• Material provided
^^^^^^^^
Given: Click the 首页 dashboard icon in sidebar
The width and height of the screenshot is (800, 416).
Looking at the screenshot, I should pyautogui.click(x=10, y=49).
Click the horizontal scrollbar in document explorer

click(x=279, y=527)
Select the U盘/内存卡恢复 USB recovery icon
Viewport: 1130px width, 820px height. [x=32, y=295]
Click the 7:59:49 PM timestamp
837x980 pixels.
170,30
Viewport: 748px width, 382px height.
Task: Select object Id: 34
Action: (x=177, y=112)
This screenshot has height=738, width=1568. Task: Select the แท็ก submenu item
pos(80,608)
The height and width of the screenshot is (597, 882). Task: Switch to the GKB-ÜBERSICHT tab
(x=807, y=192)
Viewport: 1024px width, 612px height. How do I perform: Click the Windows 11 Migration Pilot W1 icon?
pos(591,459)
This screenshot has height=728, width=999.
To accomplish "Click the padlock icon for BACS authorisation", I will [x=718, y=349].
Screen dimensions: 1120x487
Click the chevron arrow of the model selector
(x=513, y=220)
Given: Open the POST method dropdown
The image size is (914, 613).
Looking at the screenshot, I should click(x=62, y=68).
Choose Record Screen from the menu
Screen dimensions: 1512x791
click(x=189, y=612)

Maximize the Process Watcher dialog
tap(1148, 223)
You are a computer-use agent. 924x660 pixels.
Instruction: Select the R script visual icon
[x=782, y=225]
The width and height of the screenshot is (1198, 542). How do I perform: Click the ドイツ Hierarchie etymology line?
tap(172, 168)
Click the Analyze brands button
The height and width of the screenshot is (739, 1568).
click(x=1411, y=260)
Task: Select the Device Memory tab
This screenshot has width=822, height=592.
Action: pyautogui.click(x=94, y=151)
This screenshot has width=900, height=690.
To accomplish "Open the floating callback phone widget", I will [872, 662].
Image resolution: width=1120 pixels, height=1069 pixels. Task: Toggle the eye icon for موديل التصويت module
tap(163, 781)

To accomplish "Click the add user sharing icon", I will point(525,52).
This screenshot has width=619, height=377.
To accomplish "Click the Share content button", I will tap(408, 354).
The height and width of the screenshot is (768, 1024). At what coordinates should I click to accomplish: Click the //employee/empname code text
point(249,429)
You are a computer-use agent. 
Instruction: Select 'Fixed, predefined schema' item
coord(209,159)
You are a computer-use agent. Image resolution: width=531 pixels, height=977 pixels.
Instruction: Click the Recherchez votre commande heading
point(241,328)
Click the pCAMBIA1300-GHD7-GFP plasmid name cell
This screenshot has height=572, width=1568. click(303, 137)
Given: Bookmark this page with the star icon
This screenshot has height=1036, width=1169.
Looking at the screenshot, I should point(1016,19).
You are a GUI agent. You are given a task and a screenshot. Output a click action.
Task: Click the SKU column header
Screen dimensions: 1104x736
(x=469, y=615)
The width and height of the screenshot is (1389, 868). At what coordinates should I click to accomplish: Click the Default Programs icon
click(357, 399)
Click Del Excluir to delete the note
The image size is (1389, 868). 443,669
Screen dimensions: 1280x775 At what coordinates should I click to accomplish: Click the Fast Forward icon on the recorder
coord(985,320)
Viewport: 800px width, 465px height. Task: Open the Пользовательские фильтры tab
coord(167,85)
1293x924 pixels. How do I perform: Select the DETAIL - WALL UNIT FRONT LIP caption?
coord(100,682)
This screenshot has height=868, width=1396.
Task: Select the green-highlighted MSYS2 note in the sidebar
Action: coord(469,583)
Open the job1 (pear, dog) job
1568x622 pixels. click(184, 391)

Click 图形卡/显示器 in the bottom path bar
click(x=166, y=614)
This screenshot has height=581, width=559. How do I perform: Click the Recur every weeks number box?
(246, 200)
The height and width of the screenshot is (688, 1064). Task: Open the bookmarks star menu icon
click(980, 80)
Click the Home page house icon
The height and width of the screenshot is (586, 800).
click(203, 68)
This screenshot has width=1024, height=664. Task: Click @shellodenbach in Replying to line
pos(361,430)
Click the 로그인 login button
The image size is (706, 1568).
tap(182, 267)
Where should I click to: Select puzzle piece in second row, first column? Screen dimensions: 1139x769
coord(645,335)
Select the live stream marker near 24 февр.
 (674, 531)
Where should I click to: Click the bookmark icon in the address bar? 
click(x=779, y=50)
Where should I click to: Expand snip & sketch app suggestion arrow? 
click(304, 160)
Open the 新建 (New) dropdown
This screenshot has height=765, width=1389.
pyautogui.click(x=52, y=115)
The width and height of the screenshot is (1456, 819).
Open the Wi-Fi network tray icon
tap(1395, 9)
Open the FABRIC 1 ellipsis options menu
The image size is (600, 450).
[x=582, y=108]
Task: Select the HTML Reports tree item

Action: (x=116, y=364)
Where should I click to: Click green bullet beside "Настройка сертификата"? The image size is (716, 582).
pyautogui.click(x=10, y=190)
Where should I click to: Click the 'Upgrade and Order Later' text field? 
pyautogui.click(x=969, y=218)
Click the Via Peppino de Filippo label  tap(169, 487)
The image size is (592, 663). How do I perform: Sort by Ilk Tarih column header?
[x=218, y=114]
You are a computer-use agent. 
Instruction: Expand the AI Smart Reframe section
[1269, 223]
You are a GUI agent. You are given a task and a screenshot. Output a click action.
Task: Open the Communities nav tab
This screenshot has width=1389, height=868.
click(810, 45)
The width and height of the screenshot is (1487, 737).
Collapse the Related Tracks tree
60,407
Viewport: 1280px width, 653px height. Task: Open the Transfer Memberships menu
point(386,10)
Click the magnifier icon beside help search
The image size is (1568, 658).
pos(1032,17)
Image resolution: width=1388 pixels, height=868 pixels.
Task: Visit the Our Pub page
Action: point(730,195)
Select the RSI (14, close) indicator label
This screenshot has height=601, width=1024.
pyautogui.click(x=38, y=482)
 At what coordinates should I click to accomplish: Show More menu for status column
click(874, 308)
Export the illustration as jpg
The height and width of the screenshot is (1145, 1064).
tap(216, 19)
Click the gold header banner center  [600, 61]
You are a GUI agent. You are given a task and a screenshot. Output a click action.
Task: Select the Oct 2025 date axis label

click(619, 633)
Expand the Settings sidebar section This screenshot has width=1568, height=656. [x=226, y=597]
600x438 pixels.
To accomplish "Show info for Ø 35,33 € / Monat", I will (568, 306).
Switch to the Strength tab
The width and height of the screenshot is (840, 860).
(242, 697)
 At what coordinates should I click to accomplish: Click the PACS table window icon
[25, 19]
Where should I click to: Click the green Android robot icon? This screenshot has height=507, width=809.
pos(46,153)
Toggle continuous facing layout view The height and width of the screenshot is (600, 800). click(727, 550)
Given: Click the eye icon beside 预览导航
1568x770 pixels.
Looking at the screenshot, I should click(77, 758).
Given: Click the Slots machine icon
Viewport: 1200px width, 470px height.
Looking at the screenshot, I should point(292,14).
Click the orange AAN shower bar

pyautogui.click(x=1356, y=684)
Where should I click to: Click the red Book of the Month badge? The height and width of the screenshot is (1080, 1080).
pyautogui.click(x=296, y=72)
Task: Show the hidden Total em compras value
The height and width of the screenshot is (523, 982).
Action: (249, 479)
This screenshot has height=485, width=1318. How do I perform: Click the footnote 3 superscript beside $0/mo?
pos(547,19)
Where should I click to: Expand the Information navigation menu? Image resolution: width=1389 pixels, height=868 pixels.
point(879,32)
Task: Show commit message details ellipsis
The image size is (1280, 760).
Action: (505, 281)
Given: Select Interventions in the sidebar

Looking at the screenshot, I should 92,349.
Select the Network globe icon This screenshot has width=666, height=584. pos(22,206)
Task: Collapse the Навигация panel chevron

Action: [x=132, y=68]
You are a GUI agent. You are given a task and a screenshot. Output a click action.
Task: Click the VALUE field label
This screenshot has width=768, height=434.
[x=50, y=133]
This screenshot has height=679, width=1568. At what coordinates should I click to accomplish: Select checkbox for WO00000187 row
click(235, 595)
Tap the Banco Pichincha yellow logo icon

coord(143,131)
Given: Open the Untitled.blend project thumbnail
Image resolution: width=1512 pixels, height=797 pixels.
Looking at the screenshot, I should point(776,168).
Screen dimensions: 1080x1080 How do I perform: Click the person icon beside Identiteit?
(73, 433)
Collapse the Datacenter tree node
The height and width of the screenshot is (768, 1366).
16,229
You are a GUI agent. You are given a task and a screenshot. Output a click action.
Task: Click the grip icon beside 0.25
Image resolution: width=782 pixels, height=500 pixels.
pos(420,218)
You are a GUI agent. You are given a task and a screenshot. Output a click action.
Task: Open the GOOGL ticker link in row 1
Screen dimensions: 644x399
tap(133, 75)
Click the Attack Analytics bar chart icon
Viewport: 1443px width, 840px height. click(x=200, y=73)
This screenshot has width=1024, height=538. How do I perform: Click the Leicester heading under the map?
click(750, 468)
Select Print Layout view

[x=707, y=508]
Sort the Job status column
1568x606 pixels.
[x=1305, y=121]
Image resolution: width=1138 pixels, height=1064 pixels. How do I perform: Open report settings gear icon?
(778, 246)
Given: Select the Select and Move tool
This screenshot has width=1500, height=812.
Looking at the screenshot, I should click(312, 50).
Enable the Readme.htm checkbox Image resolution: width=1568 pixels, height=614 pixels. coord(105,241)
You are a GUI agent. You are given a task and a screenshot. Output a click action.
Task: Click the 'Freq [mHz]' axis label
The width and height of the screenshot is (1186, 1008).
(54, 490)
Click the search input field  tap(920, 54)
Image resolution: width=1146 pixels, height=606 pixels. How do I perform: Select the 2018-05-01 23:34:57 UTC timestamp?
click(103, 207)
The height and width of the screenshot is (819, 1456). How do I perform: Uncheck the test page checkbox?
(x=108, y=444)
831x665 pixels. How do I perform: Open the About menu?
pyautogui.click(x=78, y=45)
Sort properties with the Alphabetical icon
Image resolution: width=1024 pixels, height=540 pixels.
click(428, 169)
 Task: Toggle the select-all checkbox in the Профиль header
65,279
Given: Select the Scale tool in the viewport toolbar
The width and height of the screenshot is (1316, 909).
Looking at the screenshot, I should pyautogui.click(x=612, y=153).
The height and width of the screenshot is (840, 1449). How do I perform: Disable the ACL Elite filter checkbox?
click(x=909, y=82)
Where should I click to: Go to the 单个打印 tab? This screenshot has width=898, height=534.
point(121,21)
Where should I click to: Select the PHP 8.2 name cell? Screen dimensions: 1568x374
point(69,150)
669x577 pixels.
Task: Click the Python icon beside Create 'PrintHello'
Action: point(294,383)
^^^^^^^^
• What this task involves
Reproduce the records verbatim, starting at the line containing "Click 图形卡/显示器 in the bottom path bar" and ending at the line containing "click(203, 68)", with both of those lines included.

• Complete response
Click 图形卡/显示器 in the bottom path bar
click(x=166, y=614)
This screenshot has height=581, width=559. How do I perform: Click the Recur every weeks number box?
(246, 200)
The height and width of the screenshot is (688, 1064). Task: Open the bookmarks star menu icon
click(980, 80)
Click the Home page house icon
The height and width of the screenshot is (586, 800).
click(203, 68)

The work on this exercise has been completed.